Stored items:
___
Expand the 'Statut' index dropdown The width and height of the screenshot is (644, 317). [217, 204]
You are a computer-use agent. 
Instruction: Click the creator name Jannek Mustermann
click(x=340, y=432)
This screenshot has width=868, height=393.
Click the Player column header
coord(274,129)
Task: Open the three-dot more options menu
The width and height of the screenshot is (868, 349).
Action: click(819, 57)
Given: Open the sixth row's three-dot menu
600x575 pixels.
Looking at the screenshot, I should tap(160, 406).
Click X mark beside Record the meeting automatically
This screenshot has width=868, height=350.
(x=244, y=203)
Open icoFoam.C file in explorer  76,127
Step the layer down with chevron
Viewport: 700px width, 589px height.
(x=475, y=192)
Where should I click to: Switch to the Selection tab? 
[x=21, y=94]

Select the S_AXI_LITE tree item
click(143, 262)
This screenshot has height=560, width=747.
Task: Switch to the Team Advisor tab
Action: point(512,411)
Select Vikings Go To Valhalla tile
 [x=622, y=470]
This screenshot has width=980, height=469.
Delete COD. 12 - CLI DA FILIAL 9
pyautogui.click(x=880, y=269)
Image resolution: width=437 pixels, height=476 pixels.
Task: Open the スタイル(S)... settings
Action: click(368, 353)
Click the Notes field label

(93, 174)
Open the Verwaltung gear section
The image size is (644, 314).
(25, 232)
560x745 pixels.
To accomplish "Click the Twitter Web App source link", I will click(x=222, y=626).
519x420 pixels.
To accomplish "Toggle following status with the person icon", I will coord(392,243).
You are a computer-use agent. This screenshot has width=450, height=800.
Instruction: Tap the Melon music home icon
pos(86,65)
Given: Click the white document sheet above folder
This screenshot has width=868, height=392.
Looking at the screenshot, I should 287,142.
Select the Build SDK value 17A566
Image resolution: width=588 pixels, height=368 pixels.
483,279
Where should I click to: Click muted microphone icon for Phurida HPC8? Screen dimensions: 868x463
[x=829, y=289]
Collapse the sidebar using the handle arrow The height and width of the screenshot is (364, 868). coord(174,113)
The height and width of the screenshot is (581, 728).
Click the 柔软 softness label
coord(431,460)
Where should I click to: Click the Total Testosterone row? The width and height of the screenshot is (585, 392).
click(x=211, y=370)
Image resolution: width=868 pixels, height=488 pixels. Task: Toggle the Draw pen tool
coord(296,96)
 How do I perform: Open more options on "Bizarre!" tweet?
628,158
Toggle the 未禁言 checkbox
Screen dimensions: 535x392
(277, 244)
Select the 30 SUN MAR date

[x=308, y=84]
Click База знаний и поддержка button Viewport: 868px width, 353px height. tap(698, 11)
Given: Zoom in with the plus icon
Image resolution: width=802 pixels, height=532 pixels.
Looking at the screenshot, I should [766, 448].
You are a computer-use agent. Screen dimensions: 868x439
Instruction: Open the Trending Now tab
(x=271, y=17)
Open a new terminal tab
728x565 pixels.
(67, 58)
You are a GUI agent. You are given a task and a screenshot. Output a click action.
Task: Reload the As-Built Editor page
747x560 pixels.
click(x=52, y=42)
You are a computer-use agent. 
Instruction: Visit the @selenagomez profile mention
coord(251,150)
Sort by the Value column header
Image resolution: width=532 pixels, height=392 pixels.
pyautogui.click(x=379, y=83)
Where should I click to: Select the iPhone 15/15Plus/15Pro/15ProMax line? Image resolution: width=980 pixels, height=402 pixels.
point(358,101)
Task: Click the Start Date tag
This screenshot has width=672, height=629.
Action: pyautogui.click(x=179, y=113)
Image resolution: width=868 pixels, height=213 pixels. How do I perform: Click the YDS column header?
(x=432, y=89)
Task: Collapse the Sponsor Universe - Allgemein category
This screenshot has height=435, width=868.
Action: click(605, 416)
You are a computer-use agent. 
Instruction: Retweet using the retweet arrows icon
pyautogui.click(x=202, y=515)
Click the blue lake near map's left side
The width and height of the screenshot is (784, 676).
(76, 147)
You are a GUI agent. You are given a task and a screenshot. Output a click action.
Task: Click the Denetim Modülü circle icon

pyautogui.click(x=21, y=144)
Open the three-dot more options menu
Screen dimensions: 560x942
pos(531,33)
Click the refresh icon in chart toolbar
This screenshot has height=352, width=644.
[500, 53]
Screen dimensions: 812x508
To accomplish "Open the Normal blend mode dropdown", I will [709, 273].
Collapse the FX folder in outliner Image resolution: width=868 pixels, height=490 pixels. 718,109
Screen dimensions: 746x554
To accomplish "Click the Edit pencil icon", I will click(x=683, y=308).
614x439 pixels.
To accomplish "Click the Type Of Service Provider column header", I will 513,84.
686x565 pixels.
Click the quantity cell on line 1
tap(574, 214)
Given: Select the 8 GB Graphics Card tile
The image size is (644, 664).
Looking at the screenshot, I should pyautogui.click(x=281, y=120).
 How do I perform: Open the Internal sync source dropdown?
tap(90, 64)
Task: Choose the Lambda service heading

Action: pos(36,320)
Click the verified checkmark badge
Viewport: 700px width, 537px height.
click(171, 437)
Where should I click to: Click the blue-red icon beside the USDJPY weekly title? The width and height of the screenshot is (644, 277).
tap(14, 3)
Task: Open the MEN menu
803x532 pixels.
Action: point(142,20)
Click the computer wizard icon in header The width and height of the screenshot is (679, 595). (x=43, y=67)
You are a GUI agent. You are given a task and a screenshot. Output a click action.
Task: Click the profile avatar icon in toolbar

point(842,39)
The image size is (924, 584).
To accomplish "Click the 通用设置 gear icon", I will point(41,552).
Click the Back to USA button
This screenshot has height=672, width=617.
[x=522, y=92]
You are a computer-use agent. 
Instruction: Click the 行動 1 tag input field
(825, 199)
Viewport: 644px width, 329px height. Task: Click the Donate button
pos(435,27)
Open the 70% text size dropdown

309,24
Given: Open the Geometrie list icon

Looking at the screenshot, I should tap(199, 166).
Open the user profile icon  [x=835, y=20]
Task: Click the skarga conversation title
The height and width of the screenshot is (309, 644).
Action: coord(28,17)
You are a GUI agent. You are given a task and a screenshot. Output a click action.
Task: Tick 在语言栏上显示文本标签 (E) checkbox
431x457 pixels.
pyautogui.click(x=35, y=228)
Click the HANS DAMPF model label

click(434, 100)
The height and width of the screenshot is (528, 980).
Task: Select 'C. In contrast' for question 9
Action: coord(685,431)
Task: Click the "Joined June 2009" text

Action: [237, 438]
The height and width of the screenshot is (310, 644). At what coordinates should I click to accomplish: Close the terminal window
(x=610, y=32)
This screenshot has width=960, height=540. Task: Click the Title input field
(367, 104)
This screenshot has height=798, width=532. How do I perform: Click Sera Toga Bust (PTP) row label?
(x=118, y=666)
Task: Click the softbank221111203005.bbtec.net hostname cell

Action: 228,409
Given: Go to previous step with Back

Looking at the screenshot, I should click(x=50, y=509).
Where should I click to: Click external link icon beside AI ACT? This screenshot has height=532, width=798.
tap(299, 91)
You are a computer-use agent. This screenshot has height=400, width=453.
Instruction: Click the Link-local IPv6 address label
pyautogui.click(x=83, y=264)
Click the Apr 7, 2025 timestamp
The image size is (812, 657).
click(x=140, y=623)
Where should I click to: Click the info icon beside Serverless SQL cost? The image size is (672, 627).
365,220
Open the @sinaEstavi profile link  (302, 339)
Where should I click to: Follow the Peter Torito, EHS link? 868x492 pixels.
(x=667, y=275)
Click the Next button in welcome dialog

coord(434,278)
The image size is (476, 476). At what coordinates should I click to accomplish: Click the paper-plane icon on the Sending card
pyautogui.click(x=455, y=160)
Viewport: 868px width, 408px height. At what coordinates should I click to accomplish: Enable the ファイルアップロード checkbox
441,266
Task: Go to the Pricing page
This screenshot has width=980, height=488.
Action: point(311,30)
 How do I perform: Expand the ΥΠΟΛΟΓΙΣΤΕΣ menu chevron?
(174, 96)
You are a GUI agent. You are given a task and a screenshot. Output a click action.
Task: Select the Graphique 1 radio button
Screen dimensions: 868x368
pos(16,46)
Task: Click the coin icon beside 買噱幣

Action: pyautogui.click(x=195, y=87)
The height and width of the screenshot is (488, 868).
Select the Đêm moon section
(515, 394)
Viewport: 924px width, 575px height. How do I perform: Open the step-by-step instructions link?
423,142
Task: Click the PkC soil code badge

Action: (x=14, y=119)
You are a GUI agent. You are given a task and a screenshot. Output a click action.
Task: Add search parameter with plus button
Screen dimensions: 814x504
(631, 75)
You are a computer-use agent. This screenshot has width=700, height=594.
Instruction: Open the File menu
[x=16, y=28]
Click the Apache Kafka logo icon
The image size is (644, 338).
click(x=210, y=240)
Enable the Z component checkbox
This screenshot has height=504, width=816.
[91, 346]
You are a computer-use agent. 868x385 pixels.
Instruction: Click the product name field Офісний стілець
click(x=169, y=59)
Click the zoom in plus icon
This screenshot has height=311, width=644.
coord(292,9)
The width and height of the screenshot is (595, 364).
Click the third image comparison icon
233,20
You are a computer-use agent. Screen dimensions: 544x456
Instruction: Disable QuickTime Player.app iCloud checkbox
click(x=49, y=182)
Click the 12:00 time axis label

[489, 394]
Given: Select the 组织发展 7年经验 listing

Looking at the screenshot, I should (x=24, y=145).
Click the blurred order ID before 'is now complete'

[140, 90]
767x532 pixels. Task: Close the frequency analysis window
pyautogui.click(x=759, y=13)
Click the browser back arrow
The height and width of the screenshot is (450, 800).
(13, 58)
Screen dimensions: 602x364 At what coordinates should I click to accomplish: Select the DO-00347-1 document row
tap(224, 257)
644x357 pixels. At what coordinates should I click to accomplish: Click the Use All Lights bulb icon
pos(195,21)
___
WORK TASK: Your response should be made up of the lines in the data that contain the word "three".

ANSWER TO THE PROBLEM:
Task: Open the three-dot more options menu
Given: Open the sixth row's three-dot menu
Open the three-dot more options menu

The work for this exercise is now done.